BEGIN Excerpted text

According to Amnesty International's 2004 report, at least 108 people were executed that year, most of whom having been political prisoners.
Amnesty has also described cases in which adolescent children were sentenced to the death penalty.
Though officially illegal, torture is often carried out in Iranian prisons, as in the widely publicized case of photojournalist Zahra Kazemi.
Like 74 other countries in the world, Iran carries out capital punishment. As a State party to the International Convention on Civil and Political Rights (ICCPR) and the Convention on the Rights of the Child (CRC), Iran has undertaken not to execute anyone for an offence committed when they were under the age of 18, but continues to carry such executions out, and is one of only six nations in the world to do so. According to Article 6 of the ICCPR, "Sentence of death shall not be imposed for crimes committed by persons below eighteen years of age.”
Homosexuality and adultery are legally criminal acts and punishable by life imprisonment or death for males, and the same sentences apply to convictions of treason and apostasy. Death sentences are always administered for those convicted of murder, rape, and child molestation. Those accused by the state of homosexual acts are routinely flogged and threatened with execution.
Iran is one of seven countries in the world that carry the death penalty for homosexual acts: all of them justify this punishment with Islamic law. The Judiciary does not recognize the concept of sexual orientation, and thus from a legal standpoint there are no homosexuals or bisexuals - only heterosexuals "committing" homosexual acts.
On 19 July 2005 two teenagers, Mahmoud Asgari and Ayaz Marhoni, aged 16 and 18, were executed by hanging in Edalat (Justice) Square in the city of Mashhad. They had been convicted of raping a 13-year-old boy in 2004, and other charges included alcohol consumption, theft, and disturbing the peace. They were detained for 14 months in prison awaiting execution and sentenced to 228 lashes. Iranian officials complained that foreign and domestic media emphasized that the two were mere boys. “Instead of paying tribute to the action of the judiciary, the media are mentioning the age of the hanged criminals and creating a commotion that harms the interests of the state”.

END Excerpted text
BEGIN Dataset section

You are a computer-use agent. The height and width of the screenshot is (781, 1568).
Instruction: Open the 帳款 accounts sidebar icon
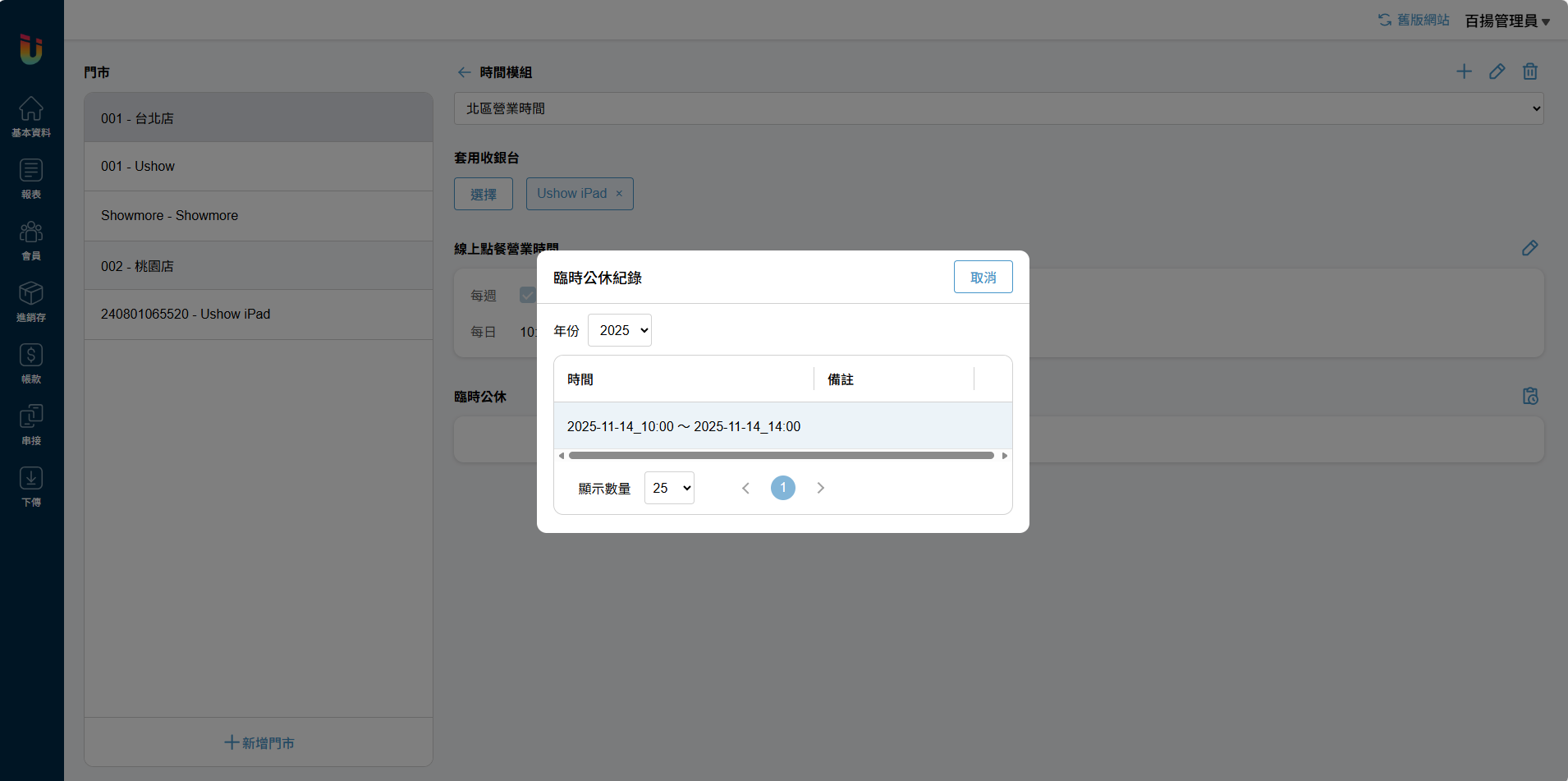point(31,363)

END Dataset section

• _Tasks for this exercise_:
[A] From the passage on the death penalty in Iran, extract word for word the part that begins with the words containing "Homosexuality and adultery" and ends with "threatened with execution.".
[B] Condense the paragraph of the passage on the death penalty in Iran that starts "Homosexuality and adultery are legally criminal acts" into a short bulleted list that keeps its main facts.
[C] According to the passage on the death penalty in Iran, where were Mahmoud Asgari and Ayaz Marhoni hanged?

• _List of solutions_:
[A]
Homosexuality and adultery are legally criminal acts and punishable by life imprisonment or death for males, and the same sentences apply to convictions of treason and apostasy. Death sentences are always administered for those convicted of murder, rape, and child molestation. Those accused by the state of homosexual acts are routinely flogged and threatened with execution.

[B]
- Homosexuality and adultery are crimes punishable by life imprisonment or death for males.
- Treason and apostasy carry the same sentences.
- Murder, rape, and child molestation always bring a death sentence.
- People the state accuses of homosexual acts are routinely flogged and threatened with execution.

[C] In Edalat (Justice) Square in the city of Mashhad.